Just brewed a Mr beer kit, a long play IPA.
It's bitter as all hell.
Is their any way to homebrew stuff without making the wort by hand and not have it taste terrible like this? Also, are there any good Mr beer refills? i assume the gear's good.
>>
>>1129780
Beersmith has a free 21 day trail period and you can do regedit to reset it.
It is a really good program for designing recipes and you can set your own equipme t profike and get it dialed in.
>>
>>1130719
Extract is about the best easy/quick way to make good wort.
https://byo.com/mead/item/2129-extract-brew-day-a-pictorial-guide


The prehopped extract tins are a bit shit, the best thing you can do for the prehopped extract is to use light dried malt instead of sugar/dextrose and to control ferment temprature.
>>
>>1130719
Check out https://club.coopers.com.au/coopers-forum/

Coopers/Mr Beer is the same company. There is good recipes on there. But you will have to add steeping grains and dry hop but its not that hard.

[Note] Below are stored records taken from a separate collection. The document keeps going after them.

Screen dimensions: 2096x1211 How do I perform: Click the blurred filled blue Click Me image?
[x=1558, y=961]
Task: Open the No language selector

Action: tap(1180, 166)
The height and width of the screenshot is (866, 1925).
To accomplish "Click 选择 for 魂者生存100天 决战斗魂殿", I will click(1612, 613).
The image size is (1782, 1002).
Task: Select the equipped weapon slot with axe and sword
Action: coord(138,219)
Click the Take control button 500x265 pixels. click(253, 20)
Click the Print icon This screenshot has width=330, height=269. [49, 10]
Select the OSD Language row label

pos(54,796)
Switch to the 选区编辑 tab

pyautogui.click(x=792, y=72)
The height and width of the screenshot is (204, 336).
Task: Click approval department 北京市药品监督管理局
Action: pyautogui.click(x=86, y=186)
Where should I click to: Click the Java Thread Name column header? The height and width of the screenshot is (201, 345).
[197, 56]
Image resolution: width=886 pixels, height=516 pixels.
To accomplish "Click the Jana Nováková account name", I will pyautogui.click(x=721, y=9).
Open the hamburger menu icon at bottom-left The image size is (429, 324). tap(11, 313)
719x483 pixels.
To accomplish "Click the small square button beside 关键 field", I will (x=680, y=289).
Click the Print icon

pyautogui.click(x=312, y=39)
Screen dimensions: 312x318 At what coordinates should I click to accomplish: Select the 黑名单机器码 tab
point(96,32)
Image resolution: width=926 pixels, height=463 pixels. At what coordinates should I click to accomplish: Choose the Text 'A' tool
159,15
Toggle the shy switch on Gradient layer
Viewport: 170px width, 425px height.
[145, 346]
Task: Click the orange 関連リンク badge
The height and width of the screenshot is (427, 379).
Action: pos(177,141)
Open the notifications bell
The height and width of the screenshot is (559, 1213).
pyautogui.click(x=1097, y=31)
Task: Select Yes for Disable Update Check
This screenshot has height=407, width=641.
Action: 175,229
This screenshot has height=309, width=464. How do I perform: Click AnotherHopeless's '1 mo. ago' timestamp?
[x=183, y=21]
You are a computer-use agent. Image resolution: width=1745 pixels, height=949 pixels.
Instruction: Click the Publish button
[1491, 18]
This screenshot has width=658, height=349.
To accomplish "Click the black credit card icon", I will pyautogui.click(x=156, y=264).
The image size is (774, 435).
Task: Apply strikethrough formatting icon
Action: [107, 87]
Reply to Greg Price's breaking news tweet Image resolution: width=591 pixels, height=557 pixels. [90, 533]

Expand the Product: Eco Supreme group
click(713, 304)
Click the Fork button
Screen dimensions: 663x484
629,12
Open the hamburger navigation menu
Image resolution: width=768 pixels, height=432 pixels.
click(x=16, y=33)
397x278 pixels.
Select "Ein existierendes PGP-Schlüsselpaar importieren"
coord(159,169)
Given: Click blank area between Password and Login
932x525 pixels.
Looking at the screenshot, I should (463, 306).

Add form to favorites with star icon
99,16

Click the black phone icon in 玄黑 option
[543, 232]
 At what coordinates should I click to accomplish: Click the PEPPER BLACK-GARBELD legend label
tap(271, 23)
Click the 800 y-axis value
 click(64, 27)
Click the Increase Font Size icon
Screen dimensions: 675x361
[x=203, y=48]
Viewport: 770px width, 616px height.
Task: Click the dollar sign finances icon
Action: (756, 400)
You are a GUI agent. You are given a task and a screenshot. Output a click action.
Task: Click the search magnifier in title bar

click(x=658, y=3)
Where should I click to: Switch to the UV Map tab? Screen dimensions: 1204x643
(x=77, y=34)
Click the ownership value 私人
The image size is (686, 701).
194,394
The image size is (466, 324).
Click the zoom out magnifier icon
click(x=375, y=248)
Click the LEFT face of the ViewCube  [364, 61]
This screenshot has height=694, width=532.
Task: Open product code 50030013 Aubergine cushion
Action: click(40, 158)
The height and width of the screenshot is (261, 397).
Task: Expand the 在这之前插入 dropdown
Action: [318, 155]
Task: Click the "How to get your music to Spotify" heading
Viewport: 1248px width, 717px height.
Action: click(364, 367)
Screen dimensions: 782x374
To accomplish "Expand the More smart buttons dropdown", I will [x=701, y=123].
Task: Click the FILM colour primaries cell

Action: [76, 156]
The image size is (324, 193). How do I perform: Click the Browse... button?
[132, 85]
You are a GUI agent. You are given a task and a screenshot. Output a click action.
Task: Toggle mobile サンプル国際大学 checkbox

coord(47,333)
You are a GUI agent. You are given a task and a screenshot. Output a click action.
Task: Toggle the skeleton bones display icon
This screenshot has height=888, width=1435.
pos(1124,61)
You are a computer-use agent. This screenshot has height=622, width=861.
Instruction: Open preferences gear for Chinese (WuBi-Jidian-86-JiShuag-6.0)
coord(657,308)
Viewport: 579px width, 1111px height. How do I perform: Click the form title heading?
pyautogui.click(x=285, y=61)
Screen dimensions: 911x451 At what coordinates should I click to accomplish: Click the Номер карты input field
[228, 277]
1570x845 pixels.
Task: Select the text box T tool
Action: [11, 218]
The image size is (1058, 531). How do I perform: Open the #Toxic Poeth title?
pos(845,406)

When I first started brewing I used a fair few of the recipes there and they always turned out good. Helpful bunch too if you need it.
>>
>>1130663
that's a good looking carboy
what is that, like 4 gallons
also blackberry mead sounds funky fresh
>>
>>1130725
Does it need to be reset? I deliberately doubled the hop content compared to the generic recipe I found, because I wanted to see what a more hoppy lager would taste like.
>>
>>1128777
Why do you do that to yourself instead of getting one of these?
>>
>>1131014
6 gallon but yeah I flavored it with black berries so I'm excited to see how it turns out. Just waiting for it to clear up a bit now.
>>
>>1131119
i already have one of those, its just in use. been spending too much money recently to justify buying another one
>>
>>1131251
Know what you mean. Just blew most of my paycheck on chronical fermenter.